**Task prompt**
Reproduce the listing below verbatim, line for line, with no changes.

**Given records**
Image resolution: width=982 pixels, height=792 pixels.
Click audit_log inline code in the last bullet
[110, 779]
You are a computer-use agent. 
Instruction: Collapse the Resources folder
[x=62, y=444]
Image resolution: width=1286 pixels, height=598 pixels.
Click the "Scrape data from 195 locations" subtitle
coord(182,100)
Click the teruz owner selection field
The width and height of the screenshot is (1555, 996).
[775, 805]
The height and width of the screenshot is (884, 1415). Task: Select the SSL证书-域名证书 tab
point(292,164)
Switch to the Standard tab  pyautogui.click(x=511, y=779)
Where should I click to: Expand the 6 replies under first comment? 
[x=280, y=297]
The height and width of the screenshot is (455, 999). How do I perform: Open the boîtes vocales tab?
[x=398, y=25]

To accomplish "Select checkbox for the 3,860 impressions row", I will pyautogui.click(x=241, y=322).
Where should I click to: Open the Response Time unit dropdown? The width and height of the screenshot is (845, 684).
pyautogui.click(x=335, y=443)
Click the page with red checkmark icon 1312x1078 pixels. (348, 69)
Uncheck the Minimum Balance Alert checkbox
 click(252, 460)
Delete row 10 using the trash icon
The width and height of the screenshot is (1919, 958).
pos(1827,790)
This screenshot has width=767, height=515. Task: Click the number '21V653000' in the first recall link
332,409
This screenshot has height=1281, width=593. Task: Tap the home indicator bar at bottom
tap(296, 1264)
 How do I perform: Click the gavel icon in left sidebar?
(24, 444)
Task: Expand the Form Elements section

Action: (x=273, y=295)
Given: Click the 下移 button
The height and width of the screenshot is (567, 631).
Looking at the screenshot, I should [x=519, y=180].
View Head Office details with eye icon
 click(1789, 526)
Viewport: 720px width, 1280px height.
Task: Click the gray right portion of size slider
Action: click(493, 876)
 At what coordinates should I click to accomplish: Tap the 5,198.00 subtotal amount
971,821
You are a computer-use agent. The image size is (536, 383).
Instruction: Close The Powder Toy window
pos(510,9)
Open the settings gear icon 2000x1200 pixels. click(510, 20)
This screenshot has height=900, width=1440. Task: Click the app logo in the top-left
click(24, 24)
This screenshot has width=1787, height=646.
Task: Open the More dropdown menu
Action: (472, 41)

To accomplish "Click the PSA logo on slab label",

**Exercise output**
Image resolution: width=982 pixels, height=792 pixels.
Click audit_log inline code in the last bullet
[110, 779]
You are a computer-use agent. 
Instruction: Collapse the Resources folder
[x=62, y=444]
Image resolution: width=1286 pixels, height=598 pixels.
Click the "Scrape data from 195 locations" subtitle
coord(182,100)
Click the teruz owner selection field
The width and height of the screenshot is (1555, 996).
[775, 805]
The height and width of the screenshot is (884, 1415). Task: Select the SSL证书-域名证书 tab
point(292,164)
Switch to the Standard tab  pyautogui.click(x=511, y=779)
Where should I click to: Expand the 6 replies under first comment? 
[x=280, y=297]
The height and width of the screenshot is (455, 999). How do I perform: Open the boîtes vocales tab?
[x=398, y=25]

To accomplish "Select checkbox for the 3,860 impressions row", I will pyautogui.click(x=241, y=322).
Where should I click to: Open the Response Time unit dropdown? The width and height of the screenshot is (845, 684).
pyautogui.click(x=335, y=443)
Click the page with red checkmark icon 1312x1078 pixels. (348, 69)
Uncheck the Minimum Balance Alert checkbox
 click(252, 460)
Delete row 10 using the trash icon
The width and height of the screenshot is (1919, 958).
pos(1827,790)
This screenshot has width=767, height=515. Task: Click the number '21V653000' in the first recall link
332,409
This screenshot has height=1281, width=593. Task: Tap the home indicator bar at bottom
tap(296, 1264)
 How do I perform: Click the gavel icon in left sidebar?
(24, 444)
Task: Expand the Form Elements section

Action: (x=273, y=295)
Given: Click the 下移 button
The height and width of the screenshot is (567, 631).
Looking at the screenshot, I should [x=519, y=180].
View Head Office details with eye icon
 click(1789, 526)
Viewport: 720px width, 1280px height.
Task: Click the gray right portion of size slider
Action: click(493, 876)
 At what coordinates should I click to accomplish: Tap the 5,198.00 subtotal amount
971,821
You are a computer-use agent. The image size is (536, 383).
Instruction: Close The Powder Toy window
pos(510,9)
Open the settings gear icon 2000x1200 pixels. click(510, 20)
This screenshot has height=900, width=1440. Task: Click the app logo in the top-left
click(24, 24)
This screenshot has width=1787, height=646.
Task: Open the More dropdown menu
Action: (472, 41)

To accomplish "Click the PSA logo on slab label",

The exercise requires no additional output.